*RECORDS FOR THE TASK*:

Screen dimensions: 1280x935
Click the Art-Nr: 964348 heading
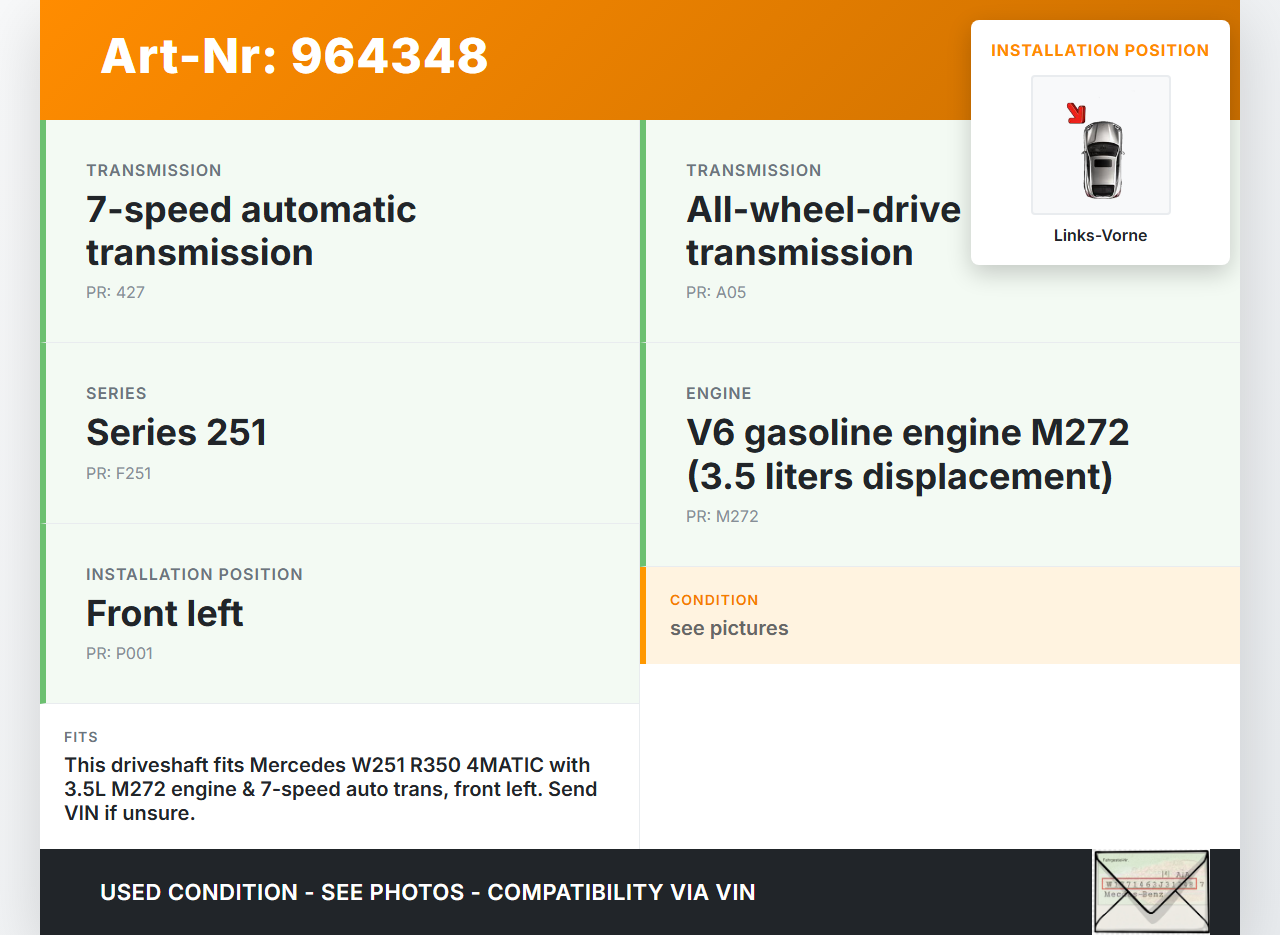click(x=294, y=56)
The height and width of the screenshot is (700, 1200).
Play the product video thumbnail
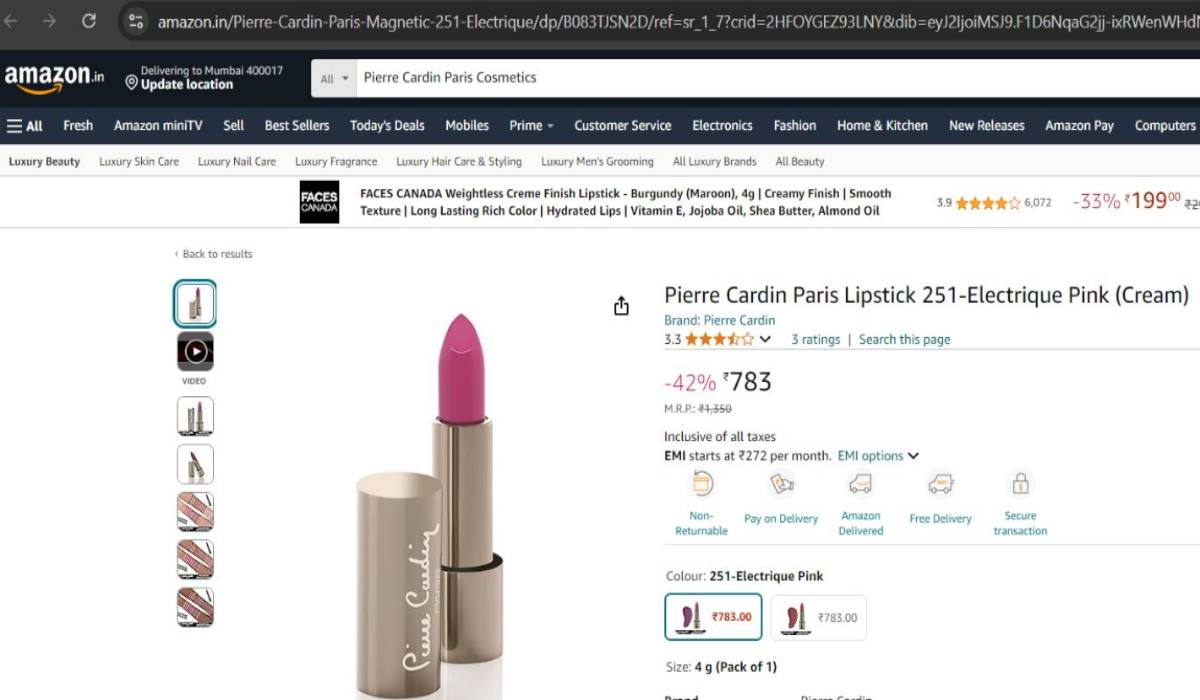(195, 352)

*EXERCISE*: Since the pictures are not wanted, set down only the rest of each record, exactly as above.

*ANSWER FOR THIS EXERCISE*:
Screen dimensions: 1280x935
Click the Art-Nr: 964348 heading
click(x=294, y=56)
The height and width of the screenshot is (700, 1200).
Play the product video thumbnail
(195, 352)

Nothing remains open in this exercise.